Vivre

Le syndrome de la bonne élève

Depuis toute petite, je baigne dans la culture de la réussite. D’abord pour mon parcours scolaire, puis universitaire, car, comme beaucoup de parents, les miens souhaitaient le meilleur pour mon avenir.

Je me rappelle, lorsque j’étais élève, je me mettais une pression incroyable sur les notes. Il était pour moi impossible d’avoir moins de 14/20. Imaginez ma déception lorsque j’avais un 13,5/20 ! J’étais souvent frustrée de ne pas être aussi bonne que la première de la classe, pour autant, mes études ont été relativement faciles et agréables. In fine, je crois que cela m’a permis d’atteindre ce premier objectif de réussite sociale : occuper un poste de jeune cadre dans un secteur porteur. Case n°1 cochée.

Côté vie personnelle, c’est à peu près la même chose. Je ne peux pas dire que mes parents soient responsables puisque mon modèle familial est un peu différent de l’idéal « ils vécurent heureux et eurent beaucoup d’enfants ». Cependant, cela n’a pas entaché mon envie d’atteindre l’idéal : rencontrer quelqu’un de bien, tomber amoureuse et construire ma vie avec.

Me marier en sortant de la fac, faire un bébé dans la foulée et être propriétaire avant 30 ans. Vous voyez la check-list ? C’est un peu cette représentation que j’avais dans mon esprit quand je visualisais toutes ces étapes.
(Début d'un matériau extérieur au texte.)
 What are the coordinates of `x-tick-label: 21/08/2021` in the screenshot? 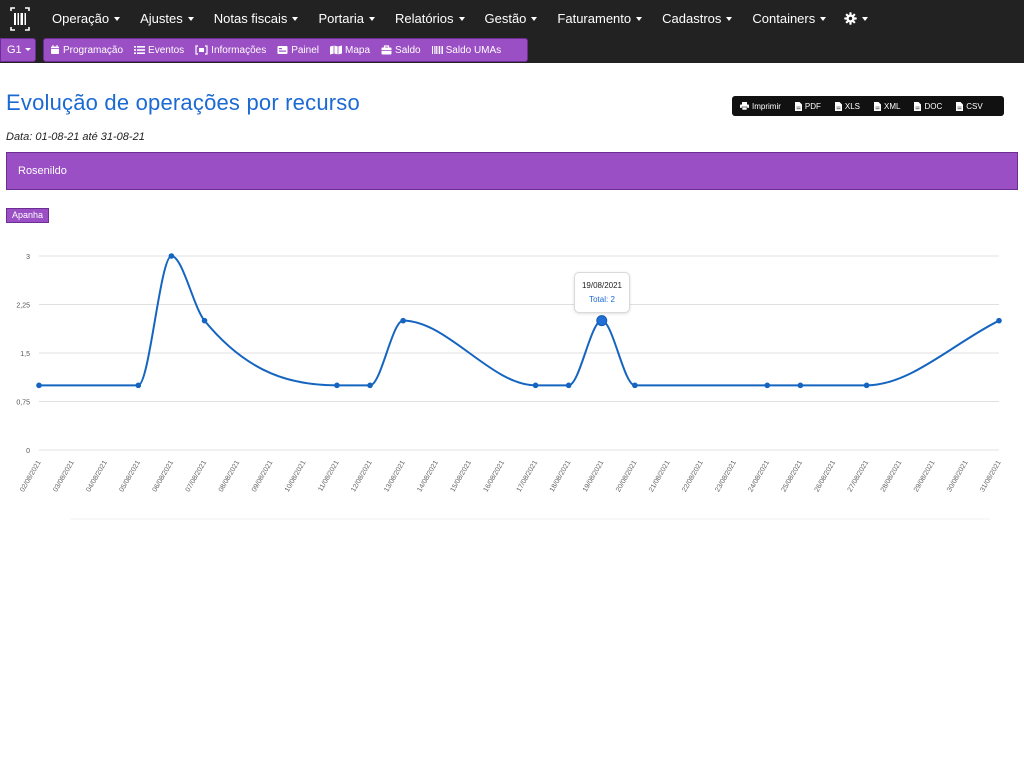 It's located at (660, 476).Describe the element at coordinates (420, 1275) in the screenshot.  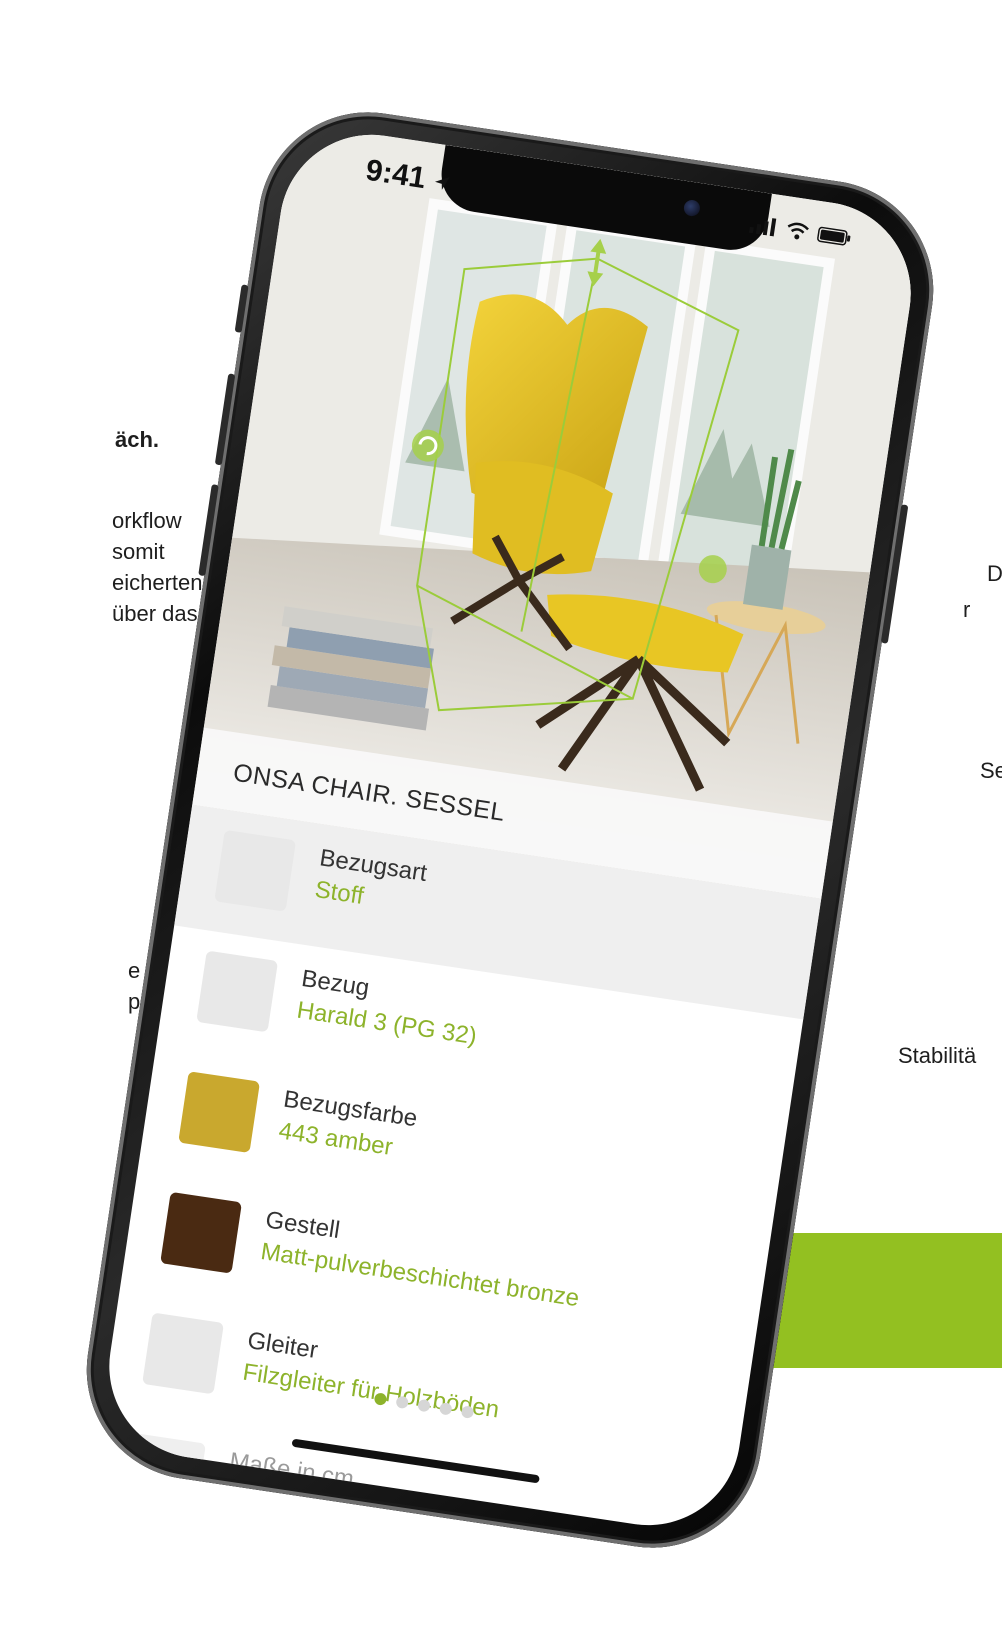
I see `option-value: Matt-pulverbeschichtet bronze` at that location.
Je ne suis pas loin d’avoir atteint l’idéal. À quelques choses près. Cependant, je me rends de plus en plus compte que cet idéal n’est pas forcément celui que l’on partage toutes et tous, moi la première. Pour autant, je me sens parfois rattrapée par cette norme qui voudrait que l’on fasse les choses d’une certaine façon et pas autrement. Que l’on soit « validé·e » par la société après avoir franchi telle étape, dans un ordre précis, ou en étant comme ceci ou comme cela. La nécessité de se rapprocher d’une norme, le syndrome de la bonne élève, une construction politique, sociale et mentale qui se confronte ainsi régulièrement à ma difficulté à gérer les échecs. Ou du moins ce que j’identifie comme tels.
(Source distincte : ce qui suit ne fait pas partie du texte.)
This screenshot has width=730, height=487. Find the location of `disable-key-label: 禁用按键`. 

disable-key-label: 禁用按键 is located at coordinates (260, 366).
Je mentirais en disant que je n’attends pas. Moi la fille impatiente, qui en plus de vouloir être une bonne élève, souhaite que les choses arrivent le plus vite possible lorsqu’elle a décidé. Et attendre quand on a subi une perte, c’est proche de la torture masochiste (#jesuismonproprebourreau). Limite obsessionnelle cette histoire. Pour certain·e·s, cet empressement est exagéré rapport à leur vécu. Je ne mets pas la mienne au même plan, elle est différente, mais présente. Celle des premières fois où on a envie que cela marche presque par magie. Cette attente, c’est aussi un peu le rappel d’un échec que je n’ai pu maîtriser. Mère nature, vous comprenez. 25% de chance, si on s’en réfère aux statistiques : à priori, ça devrait être plus facile de faire un bébé que de gagner à l’Euromillion. Un peu de confiance retrouvée, quelques prières et beaucoup de travaux pratiques et on devrait vite obtenir un 20/20.